◆ RECORDED INFORMATION
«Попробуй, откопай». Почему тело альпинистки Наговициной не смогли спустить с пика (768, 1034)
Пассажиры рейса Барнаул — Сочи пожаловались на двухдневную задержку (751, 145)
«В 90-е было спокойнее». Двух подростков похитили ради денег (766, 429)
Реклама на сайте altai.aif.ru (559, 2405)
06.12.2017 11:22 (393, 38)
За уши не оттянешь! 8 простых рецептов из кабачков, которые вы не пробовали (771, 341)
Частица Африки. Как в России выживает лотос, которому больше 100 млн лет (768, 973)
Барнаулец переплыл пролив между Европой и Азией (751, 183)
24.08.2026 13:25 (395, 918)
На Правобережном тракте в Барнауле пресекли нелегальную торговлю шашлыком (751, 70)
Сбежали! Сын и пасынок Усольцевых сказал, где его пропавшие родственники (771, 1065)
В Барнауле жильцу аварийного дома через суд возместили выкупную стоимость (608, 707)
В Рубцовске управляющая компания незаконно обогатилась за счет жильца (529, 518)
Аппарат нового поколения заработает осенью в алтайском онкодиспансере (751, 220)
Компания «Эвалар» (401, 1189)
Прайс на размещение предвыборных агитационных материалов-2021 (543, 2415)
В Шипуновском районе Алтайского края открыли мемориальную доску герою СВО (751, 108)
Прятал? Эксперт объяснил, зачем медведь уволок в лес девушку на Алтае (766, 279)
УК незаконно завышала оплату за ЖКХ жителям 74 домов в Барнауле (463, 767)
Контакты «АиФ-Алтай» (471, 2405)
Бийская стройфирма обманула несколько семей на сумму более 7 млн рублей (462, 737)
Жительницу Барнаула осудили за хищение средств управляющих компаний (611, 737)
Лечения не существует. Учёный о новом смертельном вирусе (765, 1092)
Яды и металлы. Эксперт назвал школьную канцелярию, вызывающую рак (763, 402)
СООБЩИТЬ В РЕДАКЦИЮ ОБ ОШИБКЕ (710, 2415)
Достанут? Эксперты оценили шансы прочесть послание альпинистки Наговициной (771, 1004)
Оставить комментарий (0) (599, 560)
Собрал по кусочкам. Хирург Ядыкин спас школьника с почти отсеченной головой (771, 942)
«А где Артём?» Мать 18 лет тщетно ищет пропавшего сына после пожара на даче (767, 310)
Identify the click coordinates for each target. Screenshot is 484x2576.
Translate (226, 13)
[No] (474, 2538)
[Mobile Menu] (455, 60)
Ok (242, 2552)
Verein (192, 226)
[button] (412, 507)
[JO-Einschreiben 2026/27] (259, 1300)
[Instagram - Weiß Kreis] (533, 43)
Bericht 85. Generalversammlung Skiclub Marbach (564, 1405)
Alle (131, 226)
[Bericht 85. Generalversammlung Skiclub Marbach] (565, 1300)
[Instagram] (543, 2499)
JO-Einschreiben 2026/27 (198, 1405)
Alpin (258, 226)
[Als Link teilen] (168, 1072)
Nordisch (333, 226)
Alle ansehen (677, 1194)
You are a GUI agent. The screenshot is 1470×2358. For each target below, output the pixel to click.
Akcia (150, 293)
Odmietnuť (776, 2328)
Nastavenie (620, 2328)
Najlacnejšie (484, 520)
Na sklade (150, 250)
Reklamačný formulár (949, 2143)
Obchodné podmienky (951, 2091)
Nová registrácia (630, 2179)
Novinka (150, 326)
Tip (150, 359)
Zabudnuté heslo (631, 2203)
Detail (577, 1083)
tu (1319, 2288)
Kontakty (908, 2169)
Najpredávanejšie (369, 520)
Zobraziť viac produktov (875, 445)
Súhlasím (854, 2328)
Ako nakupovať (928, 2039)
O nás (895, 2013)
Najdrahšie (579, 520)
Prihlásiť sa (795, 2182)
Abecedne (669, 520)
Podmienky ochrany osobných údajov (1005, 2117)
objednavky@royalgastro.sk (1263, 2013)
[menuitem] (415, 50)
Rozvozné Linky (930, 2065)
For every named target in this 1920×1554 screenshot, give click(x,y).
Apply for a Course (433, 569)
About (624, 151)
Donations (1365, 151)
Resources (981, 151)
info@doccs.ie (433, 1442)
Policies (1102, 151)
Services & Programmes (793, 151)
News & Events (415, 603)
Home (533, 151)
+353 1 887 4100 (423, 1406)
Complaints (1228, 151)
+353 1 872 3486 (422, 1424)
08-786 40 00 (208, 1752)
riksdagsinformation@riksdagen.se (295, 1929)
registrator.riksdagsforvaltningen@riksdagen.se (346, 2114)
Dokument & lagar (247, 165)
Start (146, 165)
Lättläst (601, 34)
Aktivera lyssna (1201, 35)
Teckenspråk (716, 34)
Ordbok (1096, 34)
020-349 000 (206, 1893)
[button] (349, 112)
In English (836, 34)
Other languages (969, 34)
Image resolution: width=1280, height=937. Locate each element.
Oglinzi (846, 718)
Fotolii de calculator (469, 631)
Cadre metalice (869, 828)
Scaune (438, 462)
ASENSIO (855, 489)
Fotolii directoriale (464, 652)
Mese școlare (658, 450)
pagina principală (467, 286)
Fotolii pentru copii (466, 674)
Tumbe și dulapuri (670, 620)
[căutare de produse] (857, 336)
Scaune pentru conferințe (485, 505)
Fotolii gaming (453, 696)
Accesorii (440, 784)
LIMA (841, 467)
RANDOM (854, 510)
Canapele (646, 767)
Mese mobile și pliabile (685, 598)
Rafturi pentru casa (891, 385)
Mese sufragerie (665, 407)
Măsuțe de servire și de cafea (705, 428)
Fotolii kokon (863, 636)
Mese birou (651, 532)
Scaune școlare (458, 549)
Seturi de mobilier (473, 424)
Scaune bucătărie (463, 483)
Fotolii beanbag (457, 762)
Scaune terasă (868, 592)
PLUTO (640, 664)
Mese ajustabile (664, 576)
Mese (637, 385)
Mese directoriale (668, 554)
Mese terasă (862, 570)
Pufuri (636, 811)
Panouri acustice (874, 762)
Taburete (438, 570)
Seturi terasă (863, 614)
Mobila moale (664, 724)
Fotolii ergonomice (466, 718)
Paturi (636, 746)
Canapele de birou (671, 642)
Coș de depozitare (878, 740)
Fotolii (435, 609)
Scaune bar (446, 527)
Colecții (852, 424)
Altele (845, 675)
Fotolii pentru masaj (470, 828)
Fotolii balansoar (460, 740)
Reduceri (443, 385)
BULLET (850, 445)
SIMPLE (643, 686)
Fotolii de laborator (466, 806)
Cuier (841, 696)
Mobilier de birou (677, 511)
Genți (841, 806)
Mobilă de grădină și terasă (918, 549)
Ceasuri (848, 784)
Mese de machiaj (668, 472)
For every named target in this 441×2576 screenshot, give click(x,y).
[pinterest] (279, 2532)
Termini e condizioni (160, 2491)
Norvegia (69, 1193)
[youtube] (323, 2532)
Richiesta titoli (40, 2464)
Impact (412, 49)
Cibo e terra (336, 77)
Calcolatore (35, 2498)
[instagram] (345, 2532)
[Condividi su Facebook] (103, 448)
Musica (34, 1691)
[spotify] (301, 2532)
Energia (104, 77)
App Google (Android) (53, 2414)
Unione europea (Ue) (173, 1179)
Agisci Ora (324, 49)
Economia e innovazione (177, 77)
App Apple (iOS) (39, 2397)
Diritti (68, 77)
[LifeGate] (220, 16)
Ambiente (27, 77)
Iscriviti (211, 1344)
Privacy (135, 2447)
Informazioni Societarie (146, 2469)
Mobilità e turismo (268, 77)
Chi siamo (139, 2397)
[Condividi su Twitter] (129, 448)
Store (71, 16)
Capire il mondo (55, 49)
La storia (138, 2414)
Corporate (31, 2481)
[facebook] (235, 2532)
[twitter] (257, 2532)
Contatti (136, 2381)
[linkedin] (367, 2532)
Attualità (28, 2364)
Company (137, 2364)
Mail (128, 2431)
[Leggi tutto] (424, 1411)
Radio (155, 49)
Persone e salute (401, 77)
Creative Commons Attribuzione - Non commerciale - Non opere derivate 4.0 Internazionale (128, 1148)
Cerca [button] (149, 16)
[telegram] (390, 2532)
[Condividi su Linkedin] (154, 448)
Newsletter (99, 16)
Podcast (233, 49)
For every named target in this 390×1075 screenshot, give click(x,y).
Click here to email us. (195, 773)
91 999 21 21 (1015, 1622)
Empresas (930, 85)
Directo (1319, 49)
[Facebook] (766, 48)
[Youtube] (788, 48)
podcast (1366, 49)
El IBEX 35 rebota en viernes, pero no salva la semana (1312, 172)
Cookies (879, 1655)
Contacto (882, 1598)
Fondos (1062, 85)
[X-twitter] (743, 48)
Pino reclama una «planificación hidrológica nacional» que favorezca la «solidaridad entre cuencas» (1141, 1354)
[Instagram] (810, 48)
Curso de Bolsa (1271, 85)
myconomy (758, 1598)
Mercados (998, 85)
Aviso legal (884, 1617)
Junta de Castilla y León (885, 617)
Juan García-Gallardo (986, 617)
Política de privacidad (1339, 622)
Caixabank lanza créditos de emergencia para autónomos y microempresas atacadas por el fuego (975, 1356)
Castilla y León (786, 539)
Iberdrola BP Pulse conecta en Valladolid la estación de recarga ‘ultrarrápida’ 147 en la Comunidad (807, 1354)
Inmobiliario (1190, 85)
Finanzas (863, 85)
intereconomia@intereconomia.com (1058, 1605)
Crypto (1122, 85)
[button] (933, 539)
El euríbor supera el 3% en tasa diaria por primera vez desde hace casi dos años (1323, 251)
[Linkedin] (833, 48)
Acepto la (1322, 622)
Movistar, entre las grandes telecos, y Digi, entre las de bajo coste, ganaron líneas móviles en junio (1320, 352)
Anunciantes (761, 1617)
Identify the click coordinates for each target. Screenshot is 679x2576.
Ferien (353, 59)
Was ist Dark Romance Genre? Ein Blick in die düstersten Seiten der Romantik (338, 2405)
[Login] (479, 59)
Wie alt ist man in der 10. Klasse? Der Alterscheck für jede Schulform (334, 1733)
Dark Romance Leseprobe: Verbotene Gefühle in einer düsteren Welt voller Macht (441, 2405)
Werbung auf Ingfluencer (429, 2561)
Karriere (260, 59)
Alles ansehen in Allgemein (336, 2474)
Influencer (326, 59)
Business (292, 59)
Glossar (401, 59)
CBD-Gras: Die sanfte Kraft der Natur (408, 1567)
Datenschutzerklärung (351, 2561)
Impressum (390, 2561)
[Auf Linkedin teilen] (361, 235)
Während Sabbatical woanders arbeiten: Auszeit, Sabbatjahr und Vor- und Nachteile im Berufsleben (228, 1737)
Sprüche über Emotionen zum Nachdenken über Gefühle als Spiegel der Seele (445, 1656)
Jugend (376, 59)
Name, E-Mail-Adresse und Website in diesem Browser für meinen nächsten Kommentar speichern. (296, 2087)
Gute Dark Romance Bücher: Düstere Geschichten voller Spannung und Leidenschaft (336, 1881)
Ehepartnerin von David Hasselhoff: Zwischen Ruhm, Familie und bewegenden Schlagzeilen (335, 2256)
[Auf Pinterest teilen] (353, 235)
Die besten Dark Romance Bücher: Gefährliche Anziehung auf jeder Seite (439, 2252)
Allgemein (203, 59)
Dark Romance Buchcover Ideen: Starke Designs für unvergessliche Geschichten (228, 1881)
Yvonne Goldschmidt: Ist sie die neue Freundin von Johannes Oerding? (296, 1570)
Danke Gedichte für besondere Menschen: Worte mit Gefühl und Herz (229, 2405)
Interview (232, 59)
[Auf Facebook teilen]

◆ WHAT YOU HAVE TO DO
The expected answer holds each line from the listing above where the string "ansehen" is present.

◆ SOLUTION TO THIS PROBLEM
Alle ansehen (677, 1194)
Alles ansehen in Allgemein (336, 2474)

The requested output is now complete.